→ DATA SHOWN
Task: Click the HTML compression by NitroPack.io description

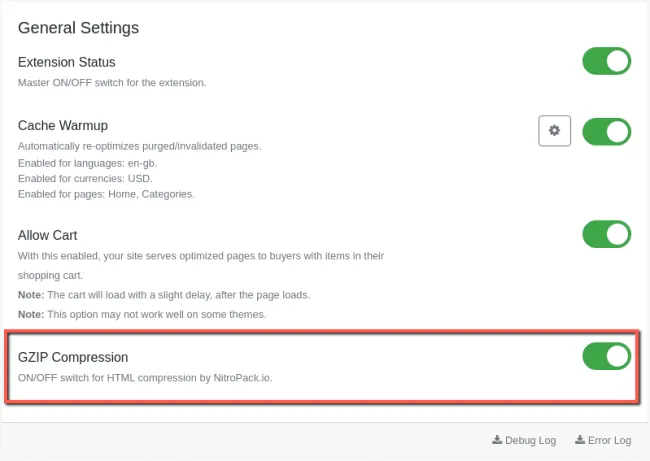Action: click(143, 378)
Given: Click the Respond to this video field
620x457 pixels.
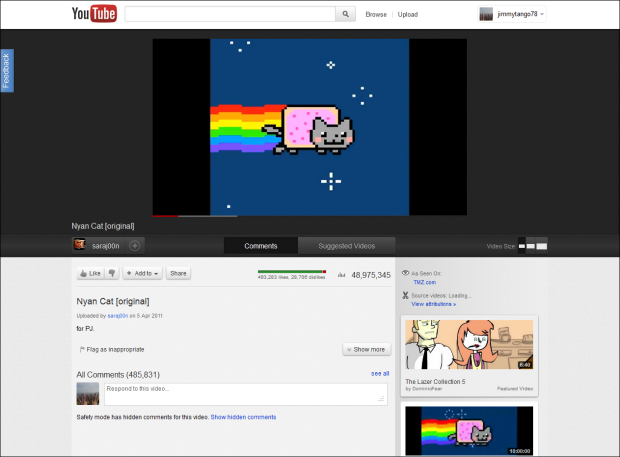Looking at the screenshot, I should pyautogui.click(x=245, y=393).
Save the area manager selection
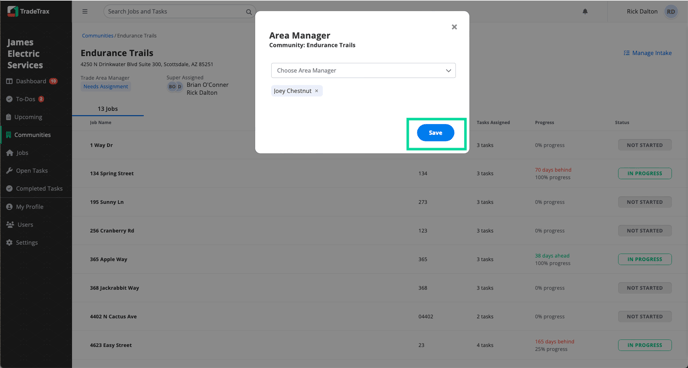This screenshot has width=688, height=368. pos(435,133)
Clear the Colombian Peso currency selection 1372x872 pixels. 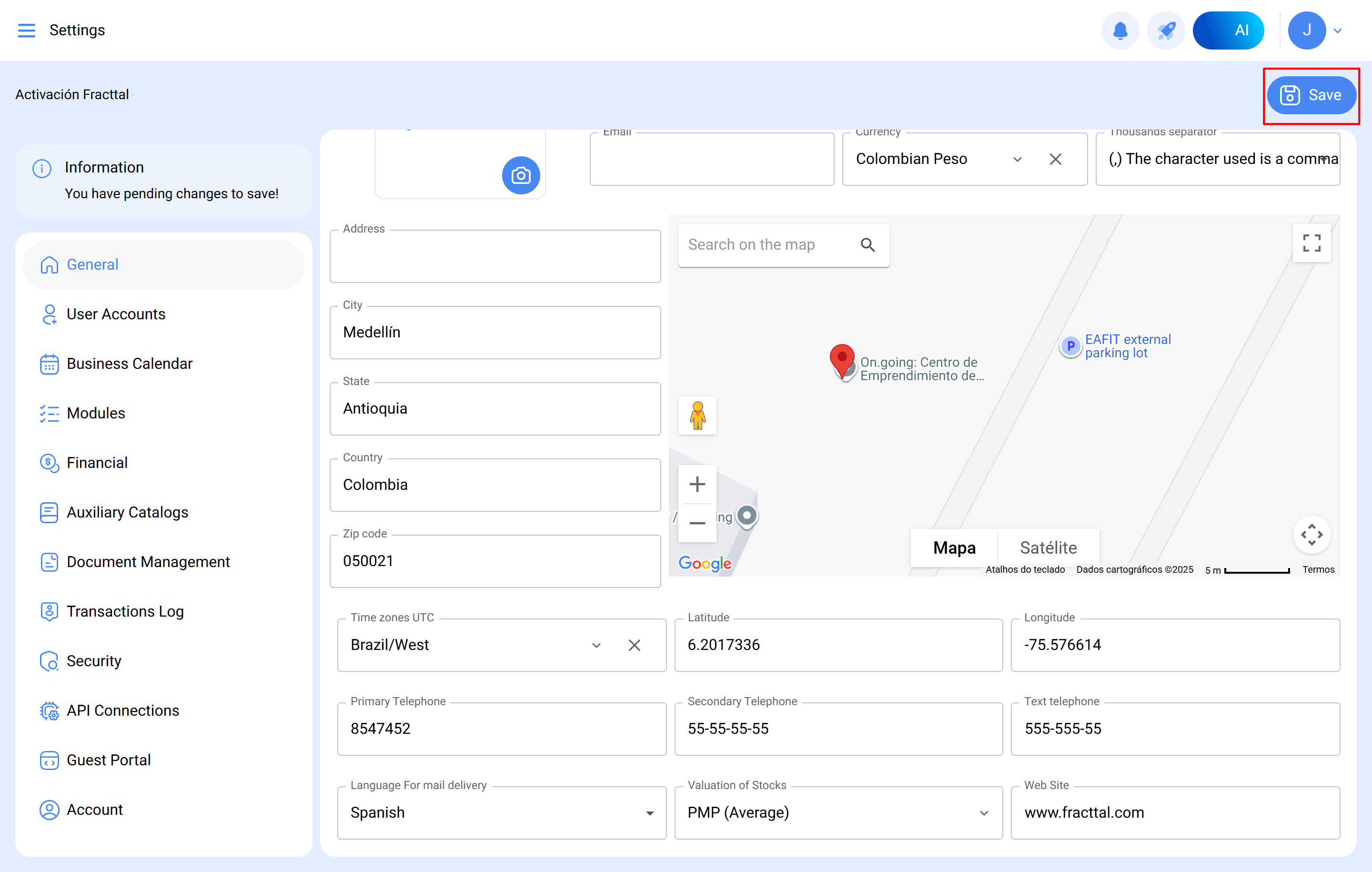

--

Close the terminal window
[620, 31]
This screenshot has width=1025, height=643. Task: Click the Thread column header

* * *

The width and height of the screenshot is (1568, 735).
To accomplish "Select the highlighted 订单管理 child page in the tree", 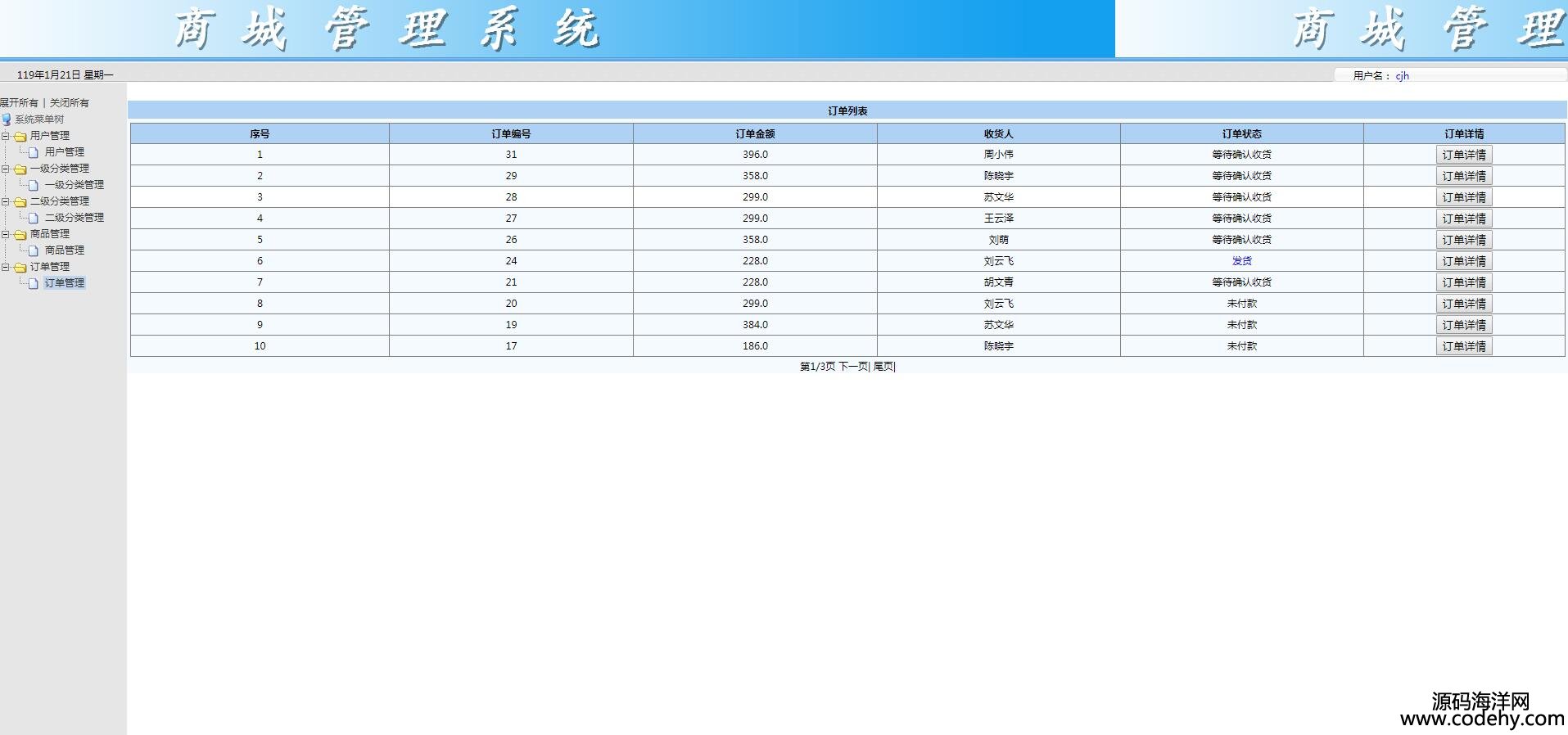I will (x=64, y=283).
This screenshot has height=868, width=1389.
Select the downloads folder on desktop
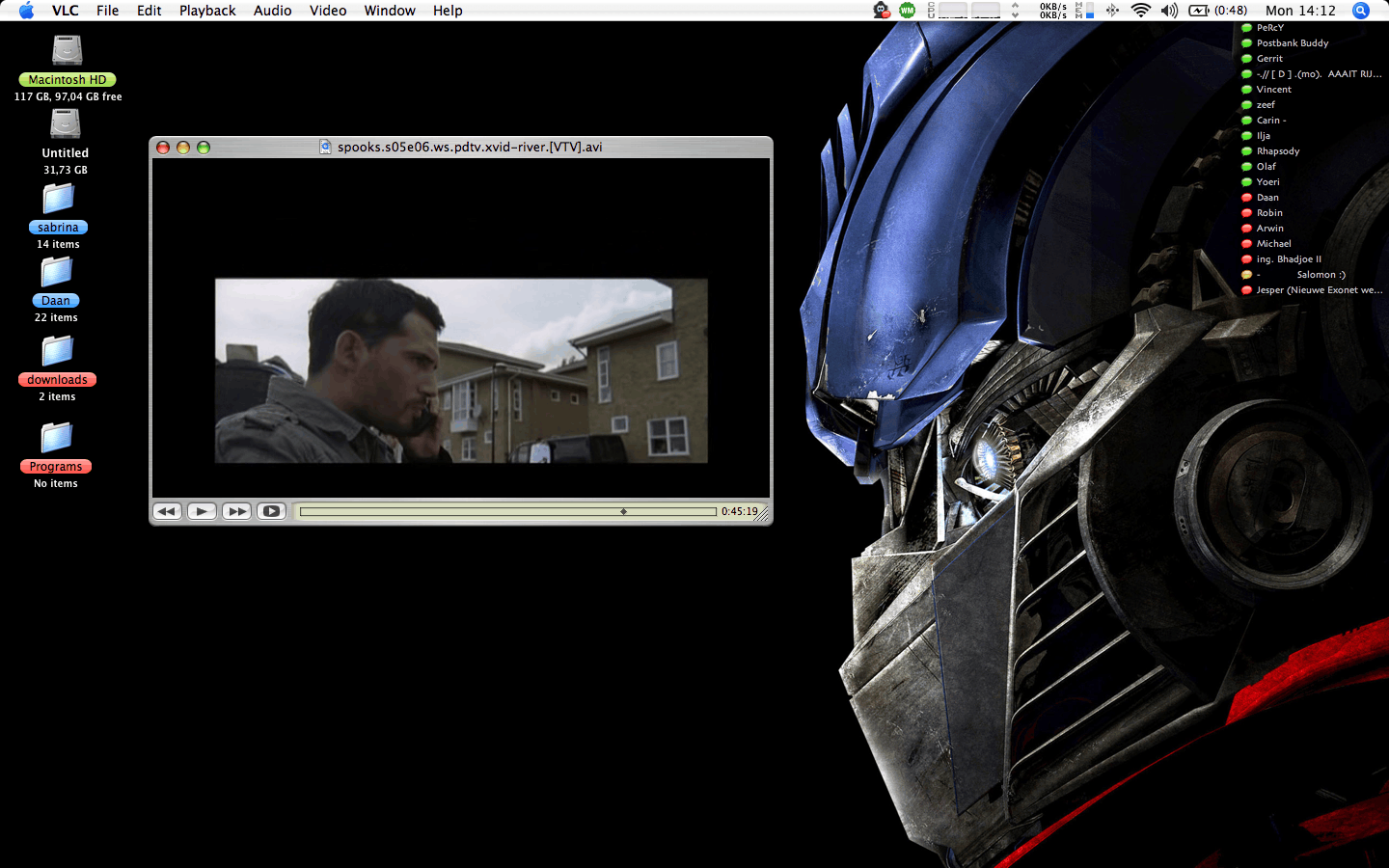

→ WHAT YOU HAVE TO DO
Convert the lines from the one containing "Close the terminal window" through the one containing "This screenshot has width=1025, height=643.", inclusive, into a JSON list of strings, one string per line, leaving out blank lines.

→ SOLUTION TO THE EXERCISE
[
  "Close the terminal window",
  "[620, 31]",
  "This screenshot has width=1025, height=643. Task: Click the Thread column header"
]